RFR: 8276766: Enable jar and jmod to produce deterministic timestamped content [v9]

John Neffenger jgneff at openjdk.java.net
Tue Nov 30 08:35:04 UTC 2021


On Mon, 29 Nov 2021 19:27:57 GMT, Andrew Leonard <aleonard at openjdk.org> wrote:

>>> @AlanBateman yes, see above comment, thanks
>> 
>> This is a significant change to the ZipEntry API that will require discussion and agreement. Can you start a discussion on core-libs-dev about the topic? You could start with a summary of the problem and the API and non-API options that have been explored.
>
>> > > @AlanBateman yes, see above comment, thanks
>> > 
>> > 
>> > This is a significant change to the ZipEntry API that will require discussion and agreement. Can you start a discussion on core-libs-dev about the topic? You could start with a summary of the problem and the API and non-API options that have been explored.
>> 
>> I agree with Alan. We are too close to RDP 1 to consider this type of change for JDK 18 as we need more time to discuss, update the CSR, test (and we will need additional tests for this), and give it time to bake. IMHO this will need to go into JDK 19 assuming we move forward with changes similar to the latest commit
> 
> Thanks @LanceAndersen , @AlanBateman, i've just posted a discussion thread here: https://mail.openjdk.java.net/pipermail/core-libs-dev/2021-November/084150.html

@andrew-m-leonard Thank you, Andrew, for your bold solution to Mark's request -- one that even solves the problem with the current `ZipEntry` API!

Would you be willing to consider a minor change to your implementation?

As I mentioned earlier, if we are going to allow an ISO 8601 zoned date and time, we need either to **truncate, restrict, or convert** its value. The current implementation **truncates,** discarding the time zone information. The better option might be to **convert.** That is, parse the ISO 8601 string with `Instant.parse`, get the seconds since the epoch with `getEpochSecond`, and then proceed as before. Treat the value of `--date` as an instant on the time line, just like `SOURCE_DATE_EPOCH`, and always store its value in UTC.

This also solves the problem of storing dates before 1980 as a local date and time in UTC while storing those after 1980 as a local date and time with a discarded time zone.
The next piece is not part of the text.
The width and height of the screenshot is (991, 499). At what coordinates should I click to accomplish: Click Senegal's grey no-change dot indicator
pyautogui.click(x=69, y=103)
By converting instead of truncating, the value is always stored as the local date and time in UTC regardless of whether or not it's within the range of the "MS-DOS date and time" field.

Those of us using the timestamp of the last commit can still get the value directly from `git`.
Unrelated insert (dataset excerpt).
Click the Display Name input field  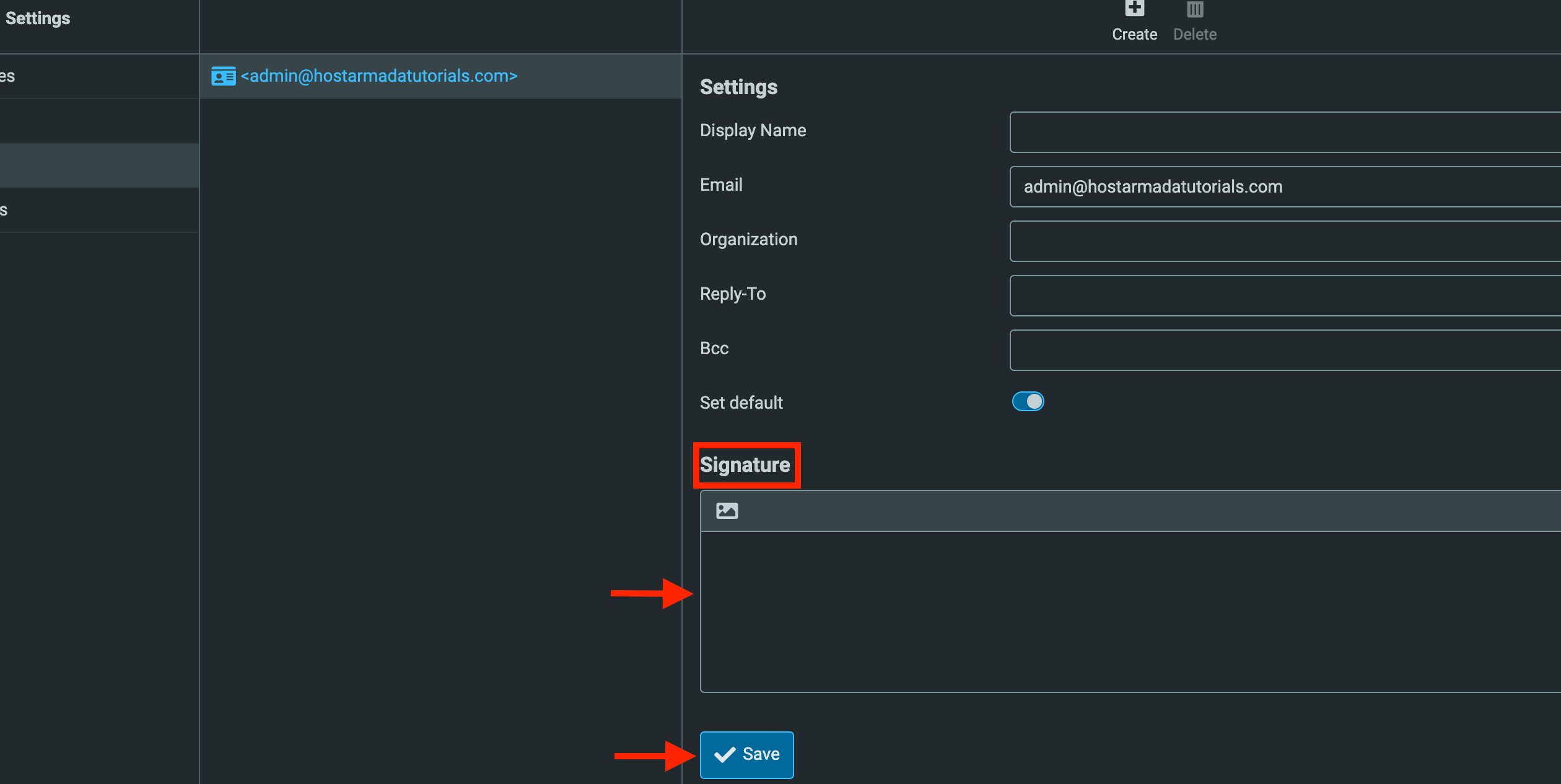1285,132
For `SOURCE_DATE_EPOCH`, run:


$ git log -1 --pretty=%ct
1638207366


For the `--date` option of the `jar` and `jmod` tools, run:


$ git log -1 --pretty=%cI
2021-11-29T09:36:06-08:00


Specifically, that `git` ISO 8601 string, and even the sample `date` command that Mark shows in his comment, are what break the current implementation by creating archives that depend on the time zone of the build machine again.

By the way, the `jar` utility displays a time zone in the output of its `--list` and `--verbose` options even when there is no time zone information in the file. (In other words, it lies, or at least embellishes.) Use the verbose output of `zipinfo` to see the true values of the timestamps in an archive.